Could you and I be trusted if God’s back were turned? Must we be watched every moment to ensure our good behavior? Are we believers incapable of handling Freedom? Is Law, a system of commands and penalties, the only way for God to govern us? Having been saved, are we now totally incapable of Loyalty? Having received the divine nature and been indwelt by God Himself, have we still no capacity for gratitude? Is God’s Word "alive and powerful," (Hebrews 4:12) except in the life of the believer?
That God’s Grace brings the believer into the sphere of Total Freedom is the consistent testimony of the Pauline Epistles (Galatians 5:1). That Christians have traditionally shrunk from this great Scriptural Truth is the record of history. Look around you! How many professing Christians do you know who aren’t trying to live with one foot in Grace and the other in Law? Look within yourself! Isn’t it the hardest thing for you to believe that God is not playing "Tit-for-tat" with you, that He isn’t keeping track of your failures and withholding blessing from you until you "make things right?" Look at the people of Paul’s day! His footprints weren’t cold before they were turning away from the Grace that had saved them to the folly of approaching God on the grounds of human merit.
Two cultists rang my doorbell and, upon hearing me tell of my unalterable position "in Christ," said, "Oh! If you are already saved and tomorrow’s sins are already forgiven, then you can do anything you want." I couldn’t help but wonder what sin it was that they wanted to commit and only refrained from committing because they thought it would cost them a chance to be saved. Well, we expect that kind of thinking from the cults but it ought to shock us that it is so prevalent among real believers.
Grace is Grace and Law is Law and a broken law demands a penalty, but how does one break Grace? It is unmerited favor, undeserved kindness. Law prescribes limits; Grace is limitless. One might sail off the edge of Law because it is the nature of Law to have an edge, a boundary, a perimeter. But how would one sail off the edge of Grace when it is limitless? The Law says, "Do this and live," but it says it to people who can’t "do this." Grace says "Stop your doing...lay your deadly doing down and trust". Trust in what your Substitute has already done, and done not for Himself, but for you...for all who cease from their labors and trust in His Saviorhood--trust in His finished work on the cross as the purchase price in full for the sinner’s salvation.

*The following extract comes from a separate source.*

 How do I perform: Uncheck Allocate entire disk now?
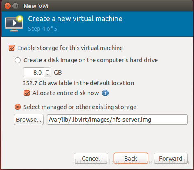point(27,93)
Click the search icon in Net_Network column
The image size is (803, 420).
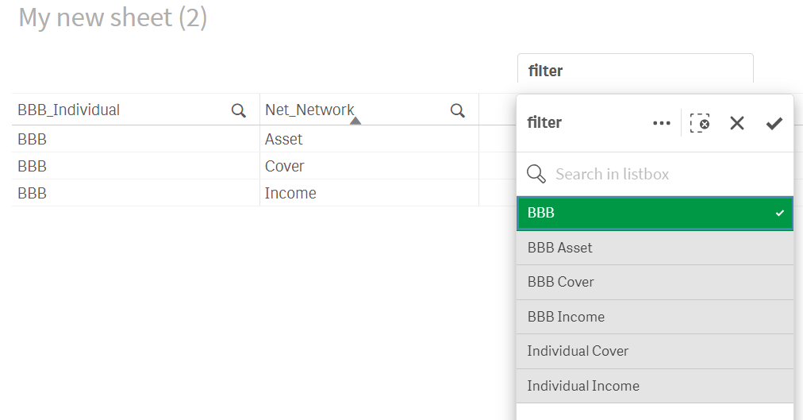(x=457, y=111)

The objection will always be raised that this much freedom...total freedom from all condemnation...will be an open invitation to sin. This type of thinking overlooks several things. First of all, that Christ teaches the superior motivation of Grace. Grace is not an incitement to sin, but an inducement to holiness. Our Lord said to the woman taken in adultery, "Neither do I condemn you." Then and only then did He say, "Go and (do this) sin no more." If the woman could appreciate the forgiveness of sins at all she could appreciate even more the unconditional forgiveness of sins. If I can appreciate God erasing a mark from my blackboard, would I not appreciate even more His refusing to record a mark?
Second, it is Law and not Grace that incites man’s sinful nature and prompts more sin. Law is a system of conditional blessing and cursing. The Law hangs like a Sword of Damocles over the head of the sinning one. It never saved or sanctified one single Israeli in its 1500 year course. The Law has no power to change the nature. Grace brings with it a new nature that cannot sin, that can only respond positively to the indwelling Spirit of God.
" 'Do this and live', the Law commands,
But gives me neither feet nor hands.
A better word the gospel brings,
It bids me ‘Fly’, and gives me wings."Everything that God has done for the believer is meant to free us to serve Him. God meant that we should so appreciate our Total Freedom that we would respond by serving Him. His love for us displayed at Calvary is the perfect motivation for our service (2 Corinthians 5:14).
If you could lose what you have by being bad you must have had it by being good.
But the Bible says Christ justifies the ungodly.